> **Stored data**
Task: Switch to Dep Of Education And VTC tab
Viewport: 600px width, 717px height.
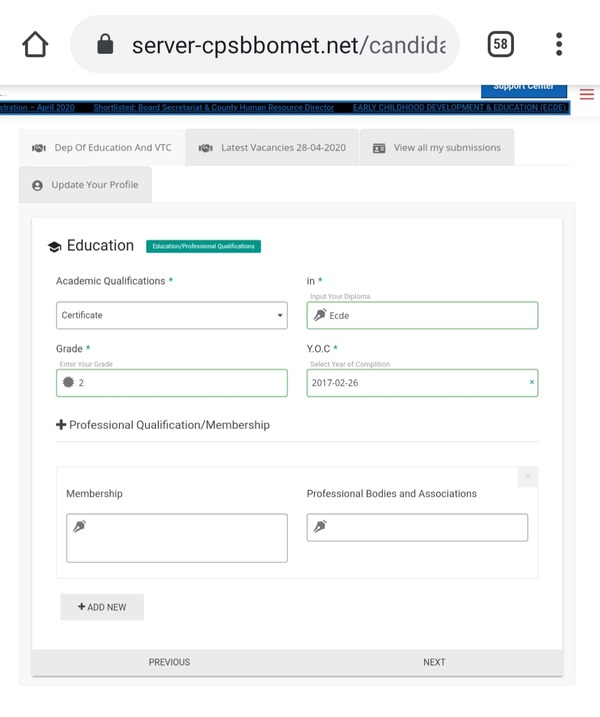Action: point(102,148)
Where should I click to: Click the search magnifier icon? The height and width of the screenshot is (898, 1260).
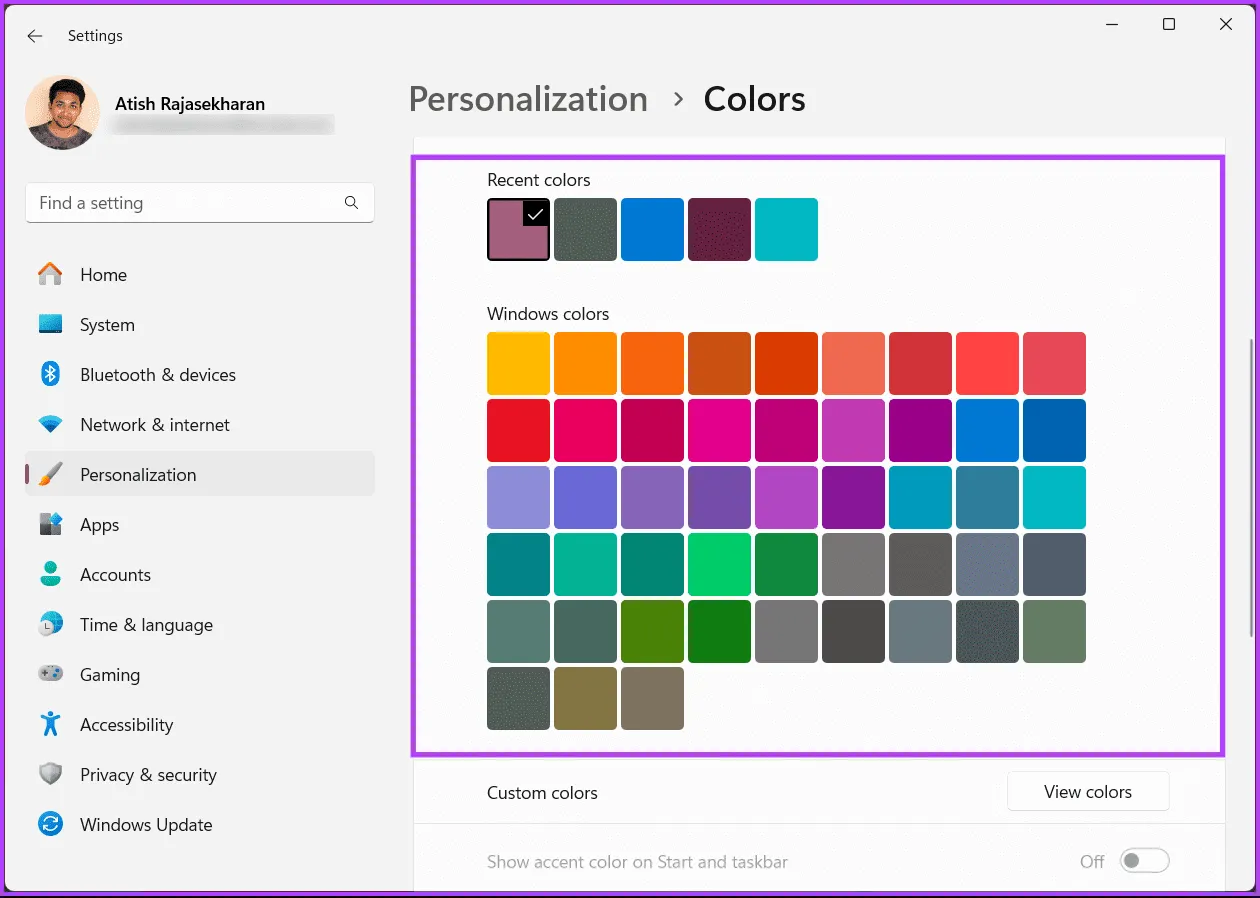[351, 203]
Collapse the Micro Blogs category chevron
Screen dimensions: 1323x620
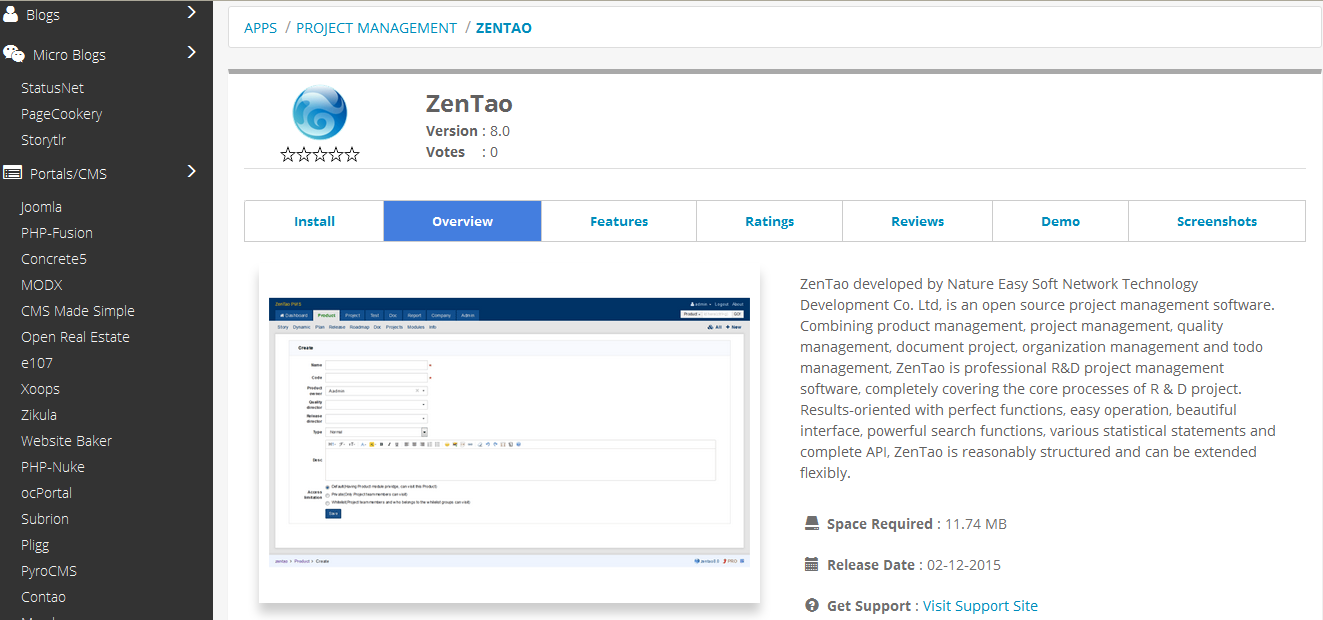click(x=192, y=52)
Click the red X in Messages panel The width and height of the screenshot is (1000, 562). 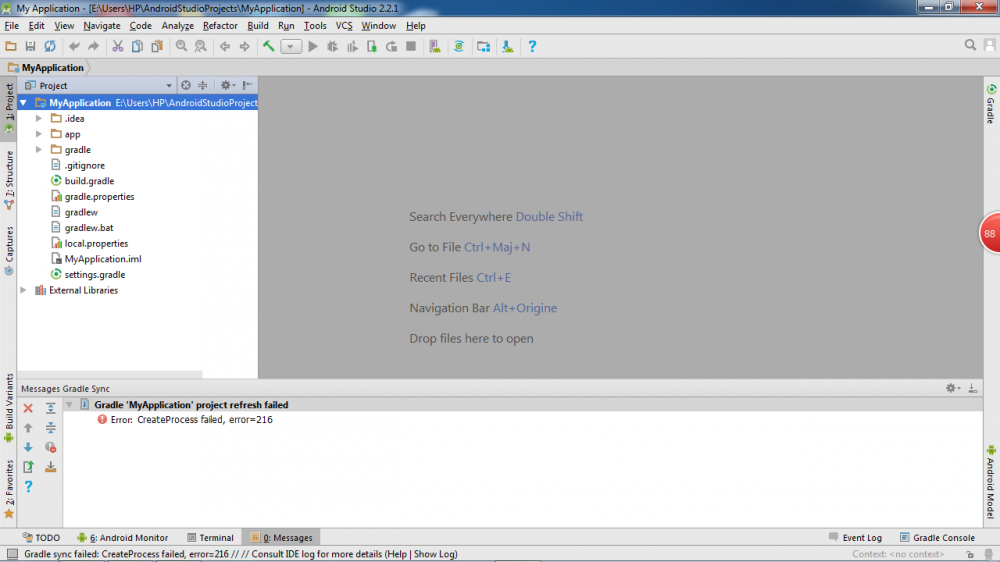(28, 408)
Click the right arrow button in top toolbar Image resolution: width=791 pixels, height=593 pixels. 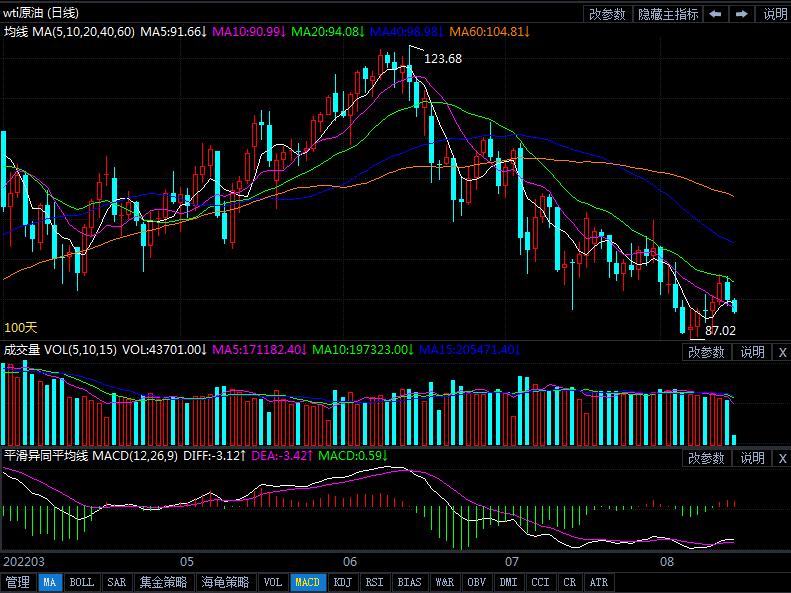741,14
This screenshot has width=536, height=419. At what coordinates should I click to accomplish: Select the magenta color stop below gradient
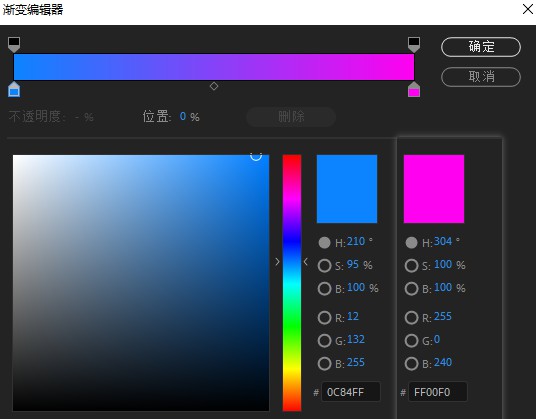[414, 89]
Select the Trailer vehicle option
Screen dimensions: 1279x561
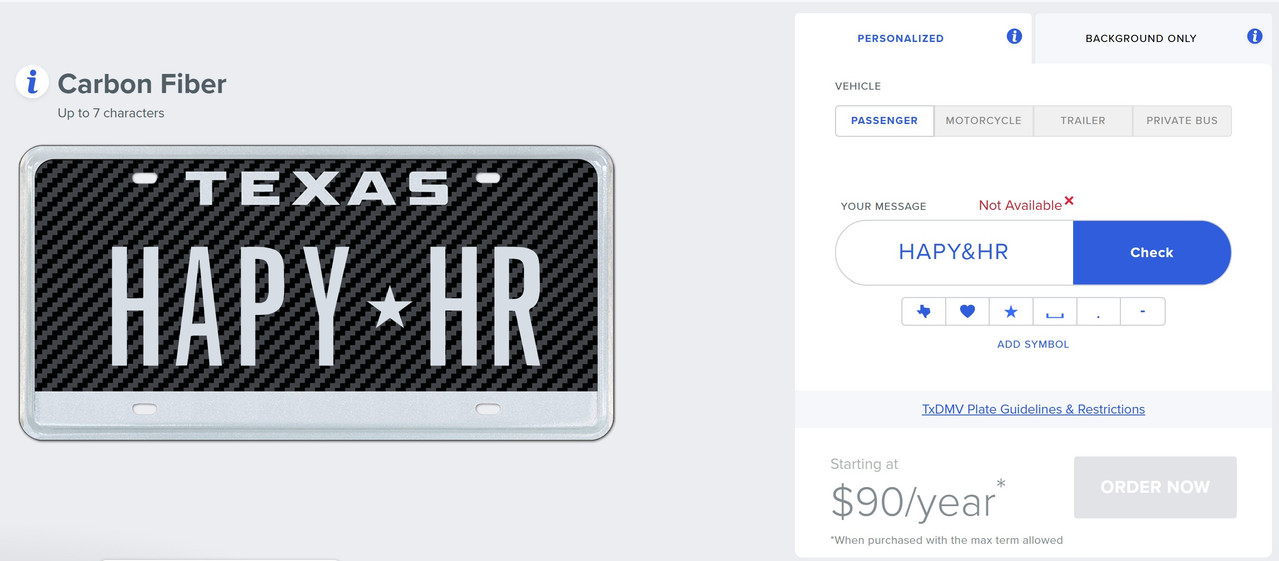pyautogui.click(x=1083, y=120)
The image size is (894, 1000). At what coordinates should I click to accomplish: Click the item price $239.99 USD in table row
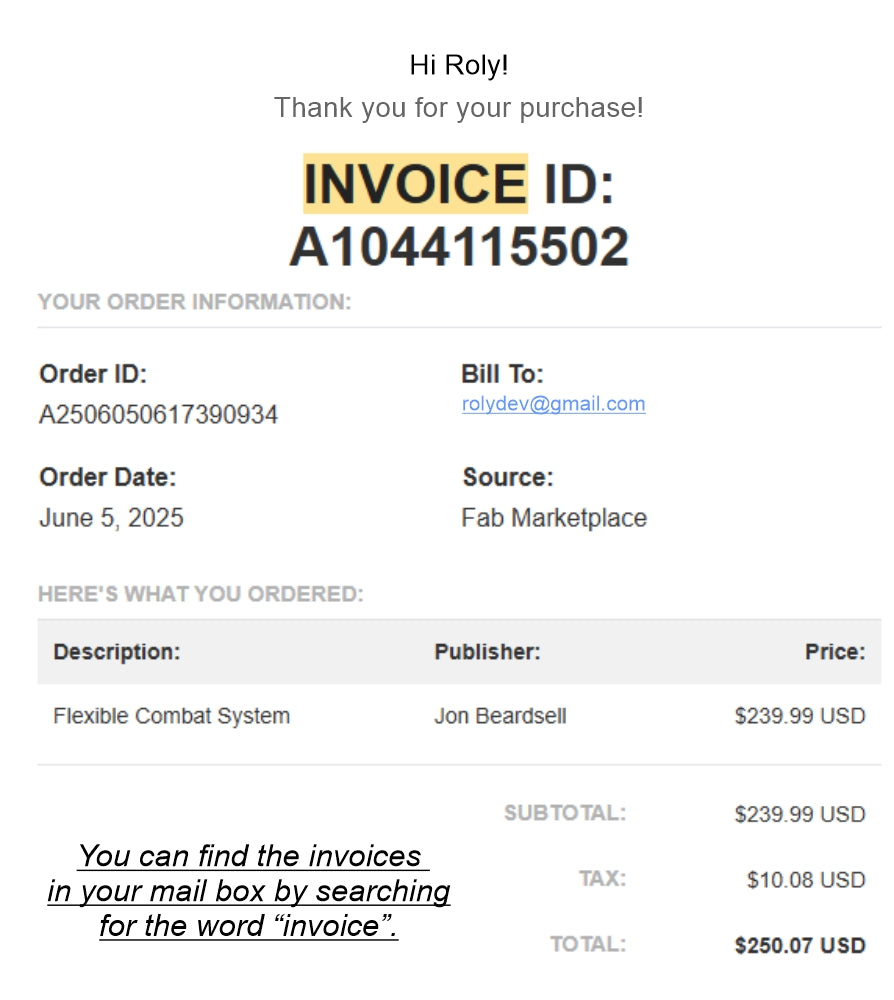800,716
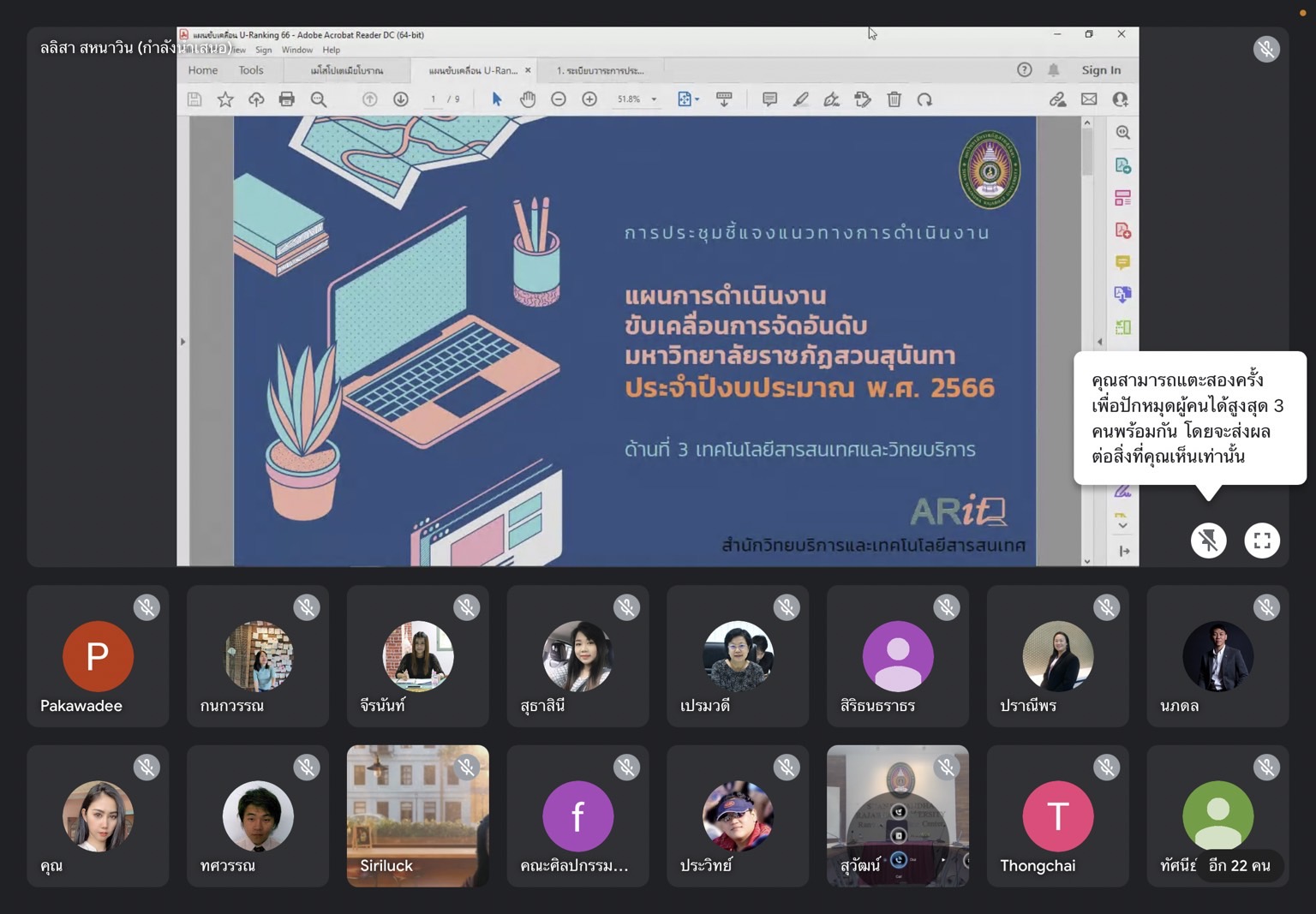Click the yellow Comment tool in right pane

(1122, 262)
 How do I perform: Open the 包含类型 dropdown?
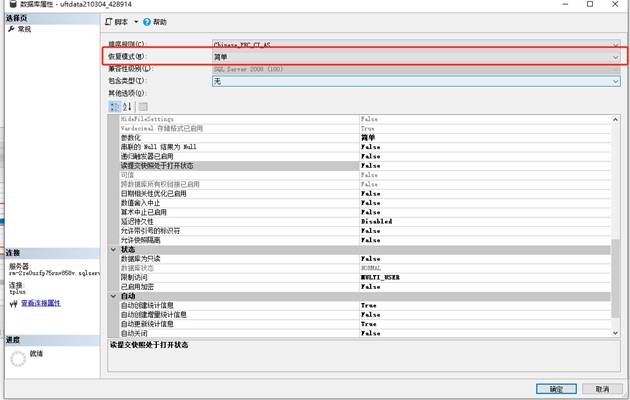615,81
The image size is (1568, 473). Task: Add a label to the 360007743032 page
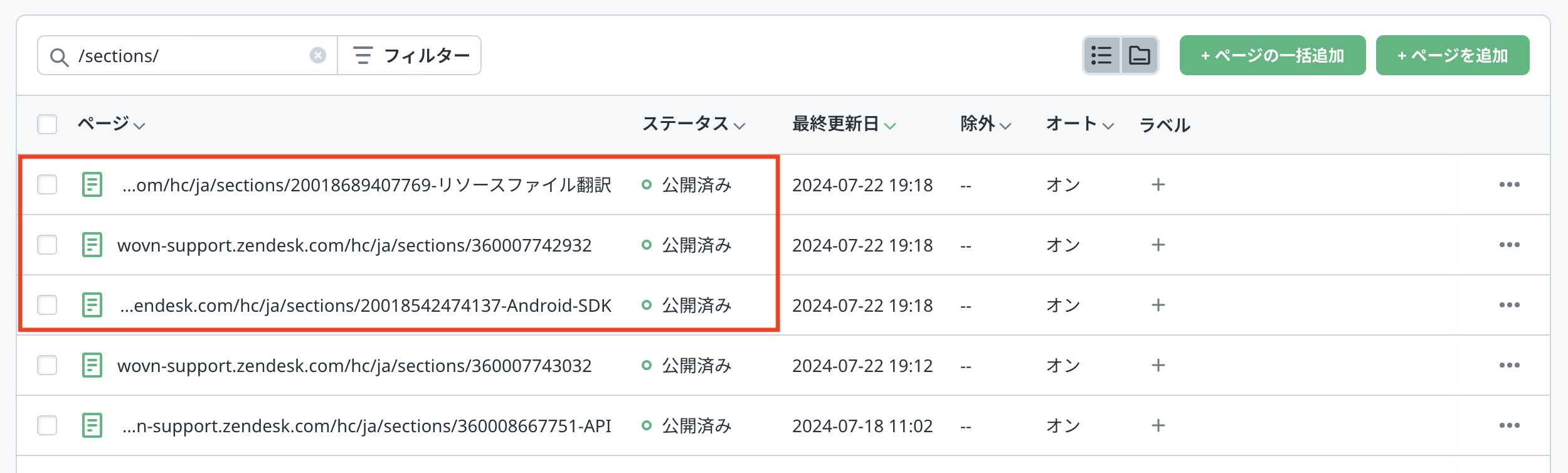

> **What you need to do**
Across the records above, how many lines contain the word "Task"? Please give that number alone.

> **Solution to this exercise**
2